**WHAT THE TASK REQUIRES:**
Everything from the "Task: Expand more" line to the final line of the listing should be written out exactly. Skip the pictures.

**DATA EXCERPTS:**

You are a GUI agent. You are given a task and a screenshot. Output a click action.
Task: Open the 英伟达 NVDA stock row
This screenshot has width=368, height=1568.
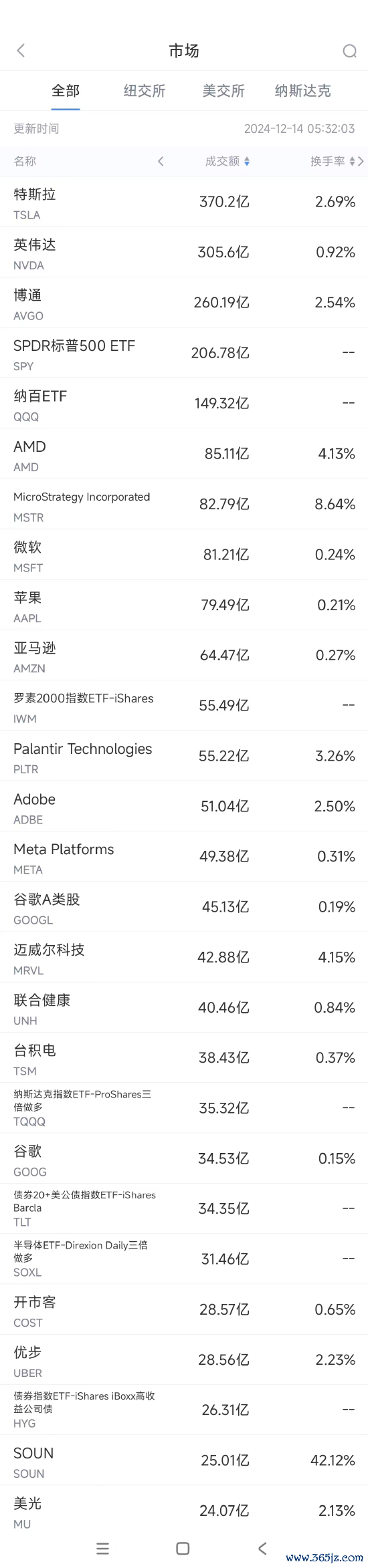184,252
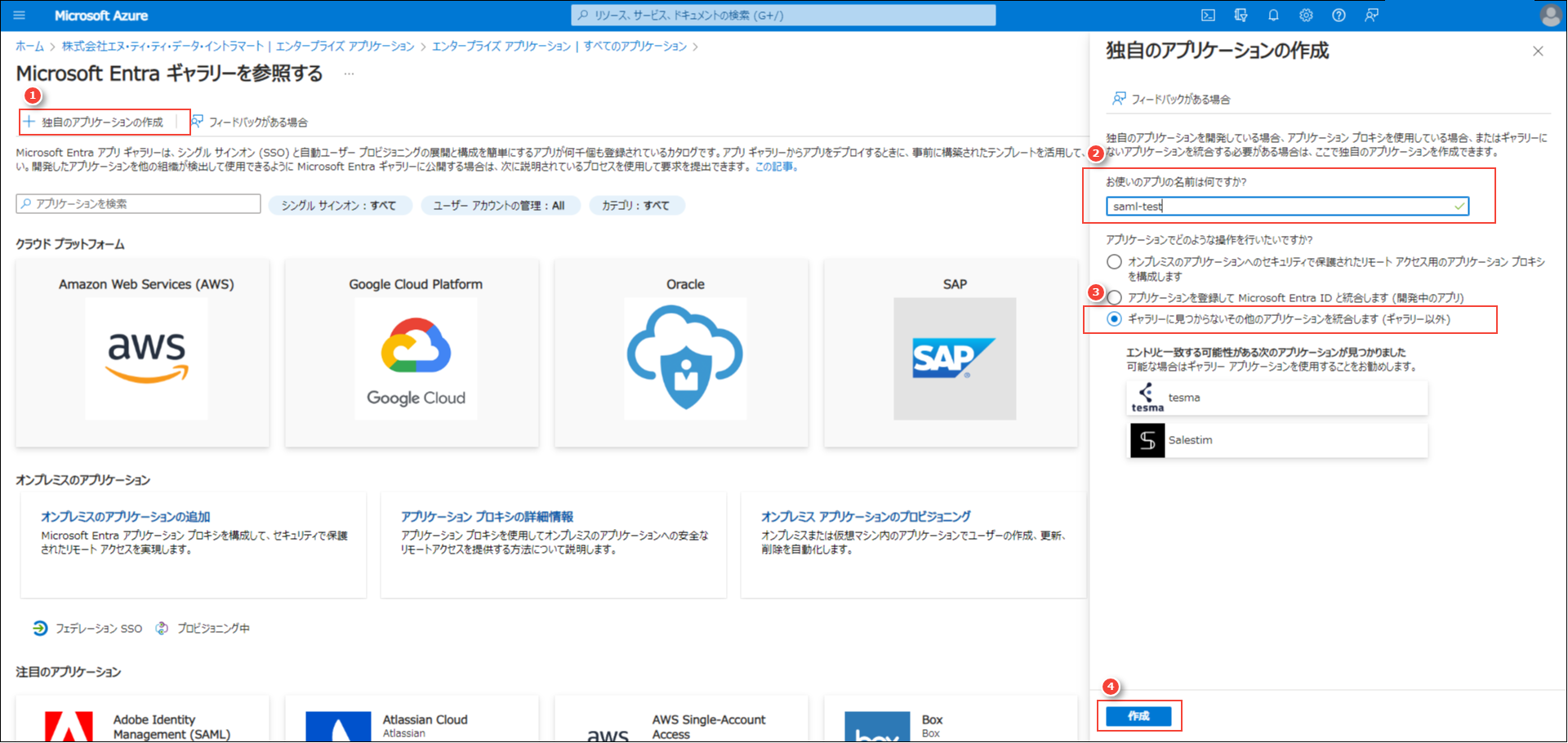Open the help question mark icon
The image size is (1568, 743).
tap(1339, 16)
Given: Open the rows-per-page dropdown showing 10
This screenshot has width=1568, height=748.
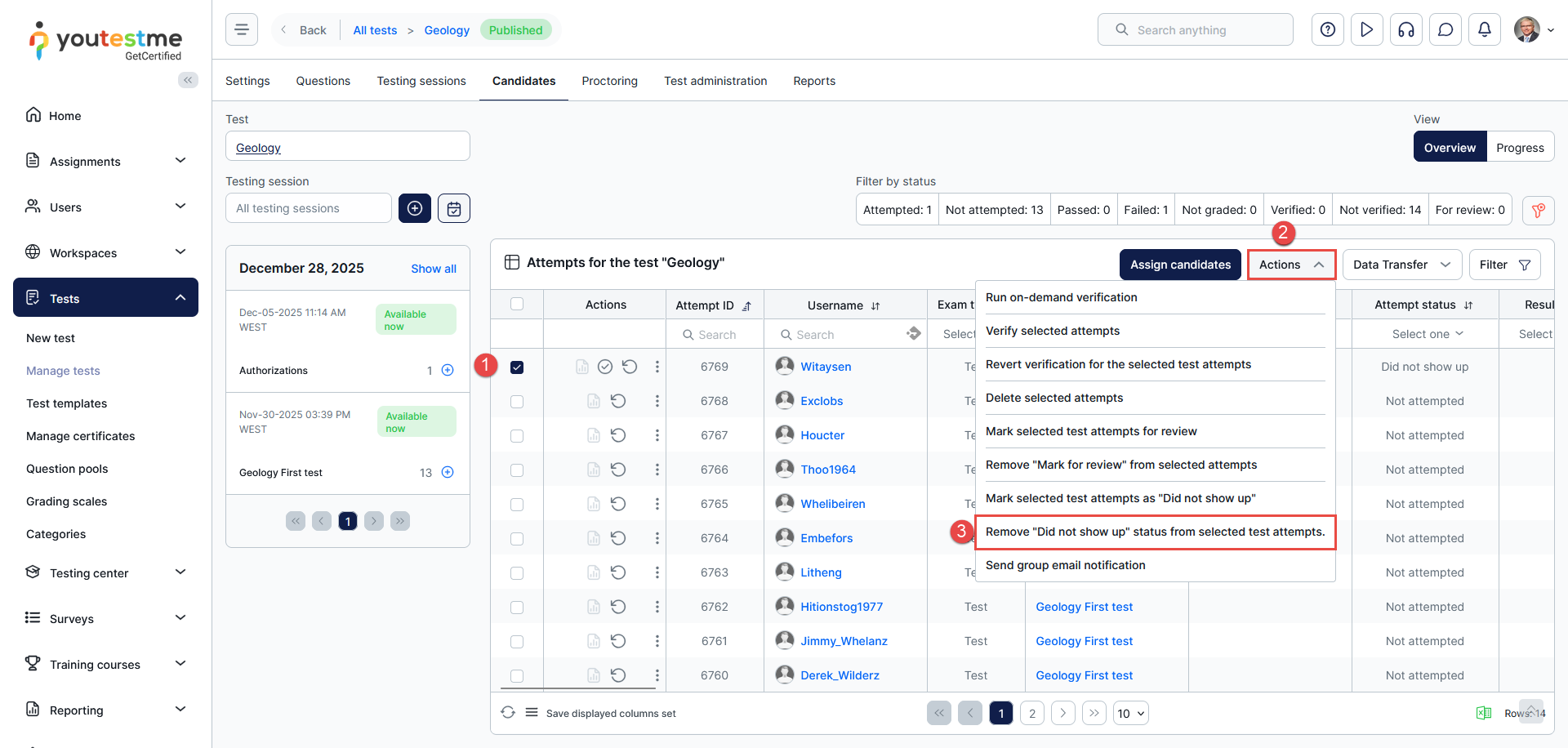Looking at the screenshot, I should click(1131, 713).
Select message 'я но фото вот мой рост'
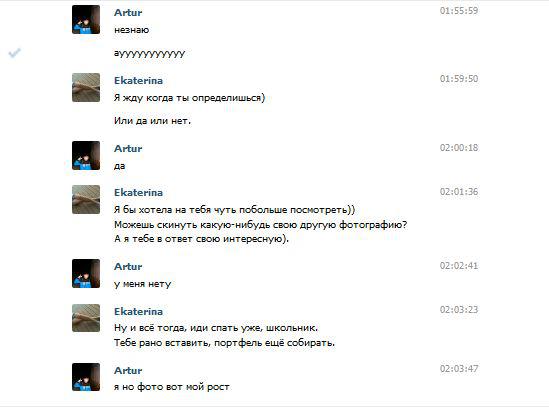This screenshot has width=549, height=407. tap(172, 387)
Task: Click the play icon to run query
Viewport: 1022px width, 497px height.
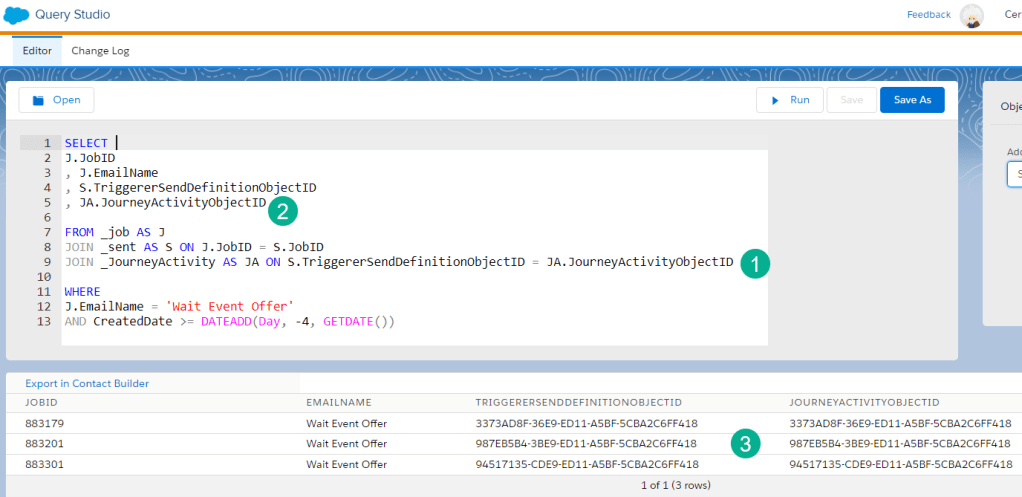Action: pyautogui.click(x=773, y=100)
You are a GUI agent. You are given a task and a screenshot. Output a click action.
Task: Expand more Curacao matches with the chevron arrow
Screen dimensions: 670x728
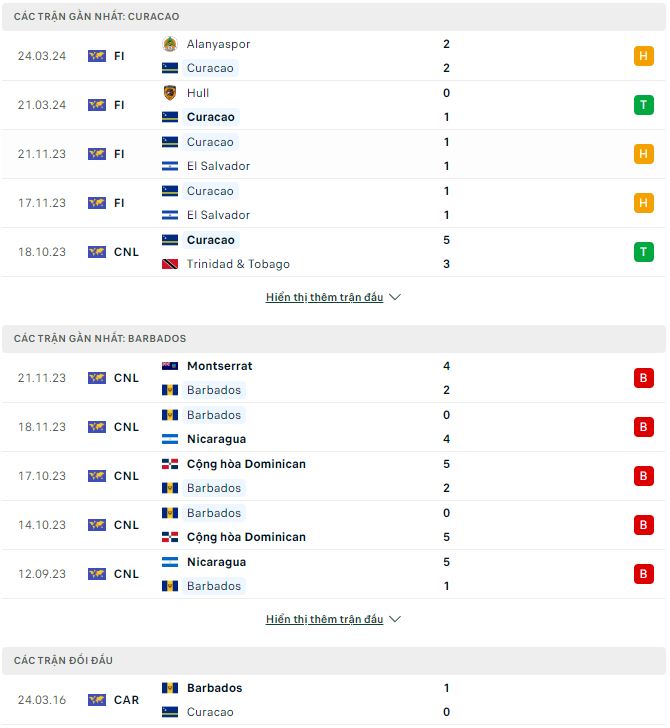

**ANSWER TO THE PROBLEM:**
Task: Expand more Curacao matches with the chevron arrow
Screen dimensions: 670x728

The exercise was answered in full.